Fils de médecin, il exerce tout d'abord comme docteur en médecine à l'université de Montpellier à partir de 1753, puis est agrégé au collège des médecins de Lyon en 1755, enfin, il devient médecin à l'hôpital de la Charité en 1765. Il lègue sa bibliothèque à la faculté de médecine de Montpellier[1]. Il a été également professeur de botanique à l'école vétérinaire de Lyon[2].
Le , il est élu à l'Académie des beaux-arts (alors appelée Société Royale), dans la classe de physique, pour la botanique, puis devient membre de l'académie réunie en 1758, Académie des sciences, belles-lettres et arts de Lyon[3]. Il est l'un des académiciens les plus actifs notamment en médecine mais aussi dans d'autres disciplines comme les antiquités. Il a un rôle important dans les prix académiques[2].
En 1768, il épouse en premières noces Louise Thérèse Dupont. De cette union naît une fille Simone Monique Thérèse Rast de Maupas (1770 - 1837). Il se remarie en 1782 avec Claudine Dechazelle[2].
Il prend sa retraite à Albigny-sur-Saone, où il meurt en 1810[2].
C'est le frère de Jean-Louis Rast-Maupas[4].
Apports à la médecine
En 1756, il propose une nouvelle pharmacopée à Lyon pour remplacer celle de 1674 et tenir compte des nouvelles découvertes en chimie.
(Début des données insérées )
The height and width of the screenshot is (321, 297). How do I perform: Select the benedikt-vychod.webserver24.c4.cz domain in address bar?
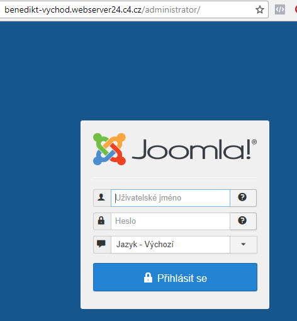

Il a comme ligne de conduite en médecine de s'attacher aux faits, il se distingue comme l'un des premiers partisans de la médecine anatomo-clinique[2]. Il s'intéresse également à l'hygiène notamment hospitalière et contribuera à l'Encyclopédie, avec l'article Saignée. On peut lui attribuer ce texte grâce à l'étude de sa correspondance avec Gabriel François Venel, une version du manuscrit de cet article « Saignée » est d'ailleurs conservée à l'Académie de Lyon[5]. En effet, Jean-Baptiste Rast de Maupas a un réseau très diversifié et des correspondances notamment avec d'autres auteurs de l’Encyclopédie ou de ses Suppléments, comme Albrecht von Haller[6].
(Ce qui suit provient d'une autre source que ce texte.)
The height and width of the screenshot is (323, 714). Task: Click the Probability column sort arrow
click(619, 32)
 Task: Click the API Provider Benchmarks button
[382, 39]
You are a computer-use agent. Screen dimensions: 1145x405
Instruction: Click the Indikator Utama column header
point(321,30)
Il s'oppose vivement à l'inoculation que défendent Pierre Grassot et Claude Pouteau, pionniers dans ce domaine à Lyon. Lorsque le Parlement de Paris en 1763 prend un arrêté pour surprendre cette pratique, il lit à l'Académie un mémoire en faveur de cet arrêté, intitulé Réflexions sur l'inoculation de la petite vérole, & sur les moyens qu'on pourroit employer pour délivrer l'Europe de cette maladie. À la suite de cette publication, plusieurs auteurs lui écrivent, dont le marquis de Chastellux et David Lettsom, pour lui démontrer que ces arguments sont irrecevables et sans lien avec l'utilisation de cette technique[2].